Pumpkin Seed Oil as a Candidate Intranasal Delivery Medium: Evidence From Nasal Epithelial Cell Culture.

[OBJECTIVES] This study's overarching goal is to determine whether Cucurbita pepo seed oil (pumpkin seed oil, PSO) is suitable for intranasal delivery as a transfer medium, based on its physicochemical profile and biocompatibility with human nasal epithelial cell cultures. Research into PSO's safety and effects on the epithelium might lead to the development of new intranasal medicinal delivery methods based on natural lipids.

[METHODS] Septorhinoplasty often involves obtaining samples of nasal epithelium from healthy tissue. To ensure the highest level of sterility and eliminate potential microbial contamination, freshly harvested nasal tissue was immersed in phosphate-buffered saline (PBS) containing a 2% (v/v) antibiotic-antimycotic solution for 3 washes. After the attachment phase, cells were incubated continuously for 24 hours with C. pepo seed oil at concentrations of 1, 5, 15, 25, 50, 75, and 100 µL per well. The MTT colorimetric assay was used to quantify cellular metabolic activity, which was then used to determine cell viability.

[RESULTS] A half-maximal inhibitory concentration (IC50) of 62.75 µL, corresponding to a logIC50 of 1.798, was identified by dose-response modeling as an inhibitory trend. Regression analysis showed a strong correlation between oil exposure and decreased metabolic activity (R2=0.8978). Cell viability evaluations indicated that, when cells were exposed to C. pepo seed oil, metabolic performance changed gradually across the examined dose range. The reference condition, consisting of untreated cells, was used to normalize viability values. Cells showed a gradual slowing of metabolic activity with increasing oil volume, rather than a sudden cytotoxic response. Compared with the negative control group, statistical analysis showed that cell viability was significantly reduced by all tested doses of C. pepo seed oil. Rather than a rapid cytotoxic threshold, the magnitude of the viability loss increased steadily with increasing oil volume, suggesting a cumulative inhibitory effect.

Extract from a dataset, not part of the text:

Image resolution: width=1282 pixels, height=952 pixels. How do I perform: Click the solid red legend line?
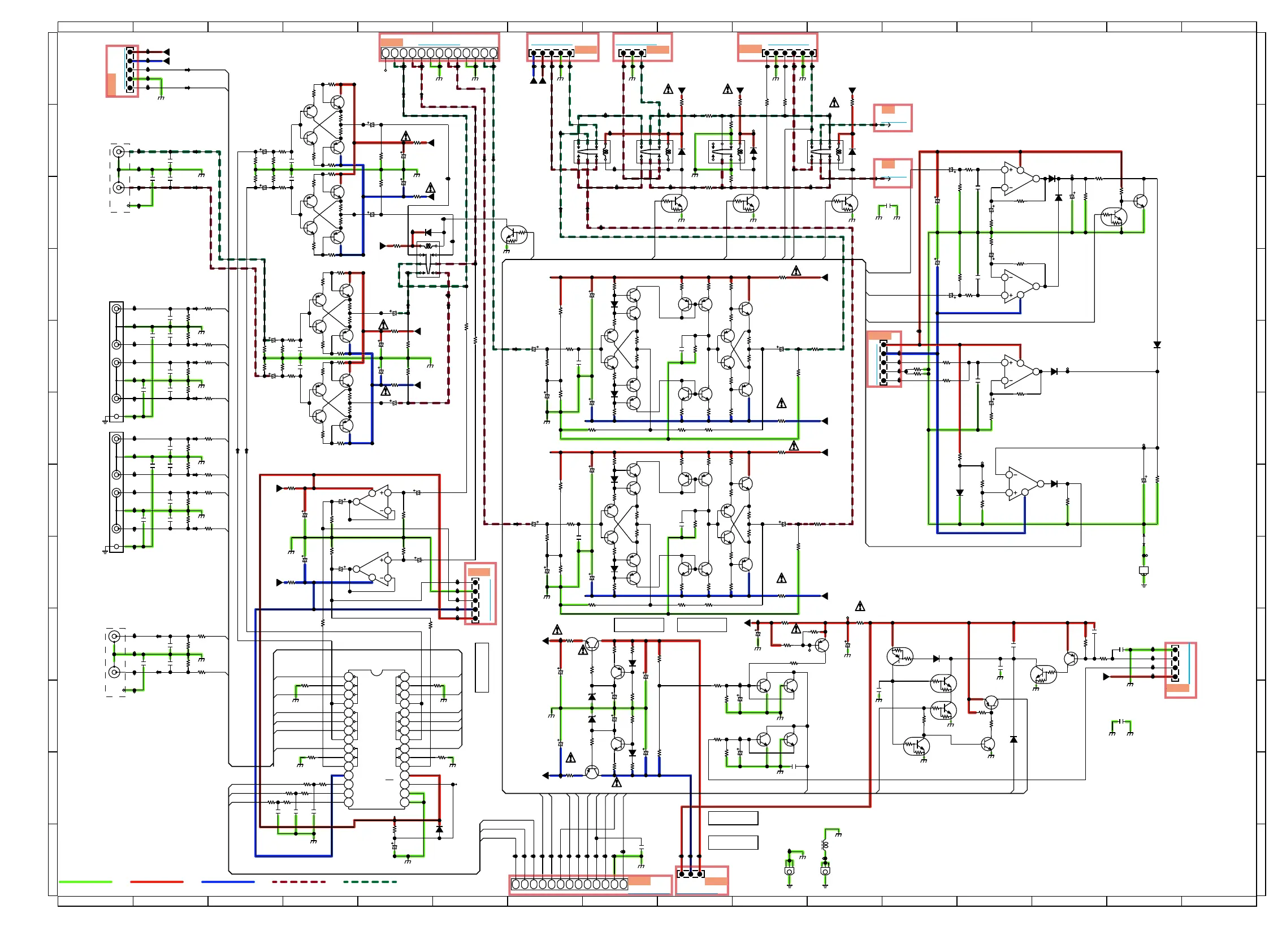click(x=156, y=882)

[CONCLUSION] Cautionary formulation and dosing procedures are crucial because of the substantial decrease in survivability at higher doses. Additional research, including in vivo models and clinical assessments, is necessary to determine safe exposure limits, delivery modalities, and therapeutic effectiveness. However, in vitro evidence supports potential low-concentration ENT applications. In general, rhinoplasty and septoplasty procedures, among others in otolaryngology, show potential for the use of C. pepo seed oil as a locally applied, biologically active substance. PSO may be suitable for intranasal delivery as a transfer medium, based on its dose-dependent biocompatibility with human nasal epithelial cells. It should be investigated in future experimental studies.